Nicholas Wolterstorff is an important voice in our discussions of engaging the university. Here’s a mashup of some of his thinking, which I’ve begun exploring in the last couple of years.

Wolterstorff originally comes from a Dutch Reformed background, in the tradition of Abraham Kuyper. He is often addressing Christian scholars in particular, but it’s not hard to see his ideas within a broader scope: how are we to live in the university?

To begin with, Wolterstorff tells us that the world is shared, as he says at Christian Century (currently behind a paywall). We are all, as humans, participating in the same world. This means, firstly, that there is no separated Christian world, so we do not ‘go off by ourselves somewhere’, but seek instead to bring a contribution into the shared space.

However, although we have the world in common, nothing is neutral. This means we do not bring our faith as an afterthought pasted on top of something else. Wolterstorff calls us to participate as who we are, whole people, Christian perspective and all. ‘The practices and institutions are shared,’ he says, ‘but the way in which we participate in them is not neutral but pluralist.’ The Christian voice that we cultivate is just one of many voices.

In this shared world, then, we are called to be participants, as Wolterstorff explains in this 2013 interview:

We participate together in this enterprise, in so far as that is possible, talking with each other, discussing issues together, sometimes agreeing, sometimes disagreeing, and taking it from there. That’s the picture I received: being a participant in the shared enterprise of philosophy—from my own worldview, however, participating with others who engage in the enterprise from their worldview.

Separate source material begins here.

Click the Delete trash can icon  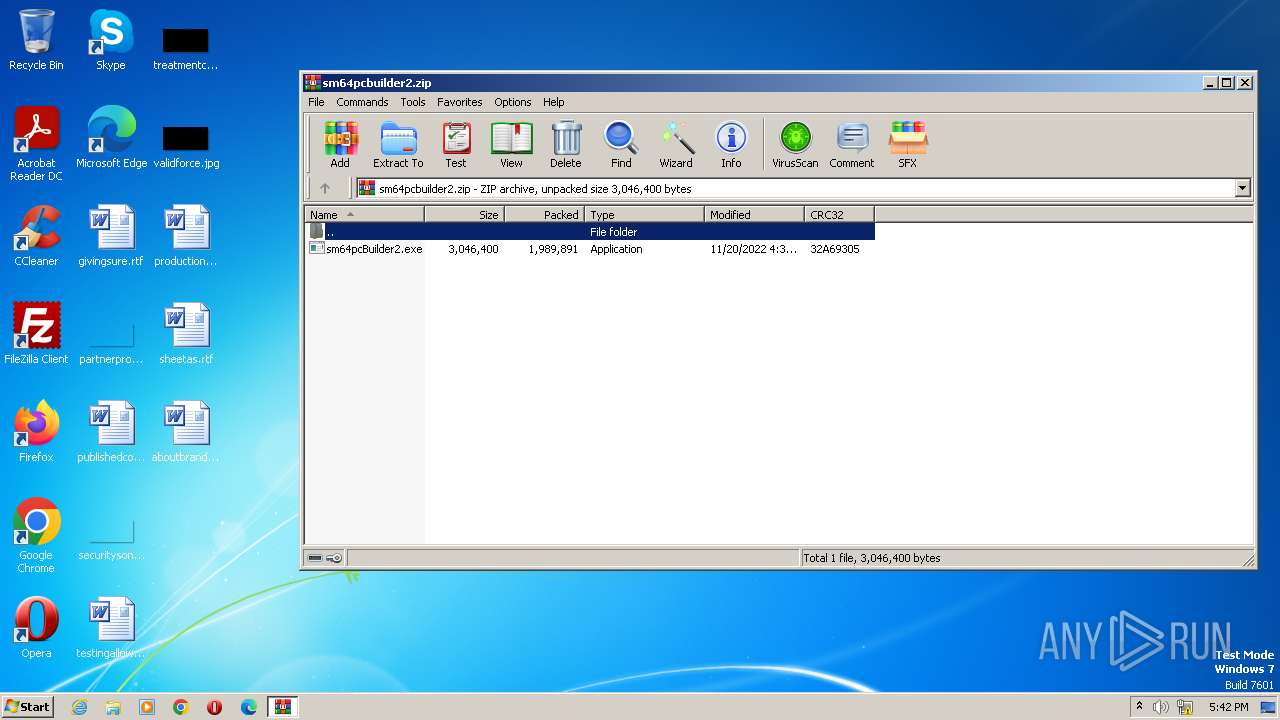565,145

I think it was this sense of being a participant in this shared enterprise, rather than a combatant against the enterprise, that was crucial.

This leads us to Wolterstorff’s understanding of academic disciplines as social practices, which he discusses in another interview, Advice to those who would be Christian scholars. The academic disciplines are shared traditions which, although not set in stone, are established by the give and take of scholarly interaction, and subject to change on that basis. If the disciplines are bodies of knowledge, they are living and organic bodies. In light of this, we are called not merely to accept or reject a discipline, but to take part in it, fully involving ourselves in the conversation.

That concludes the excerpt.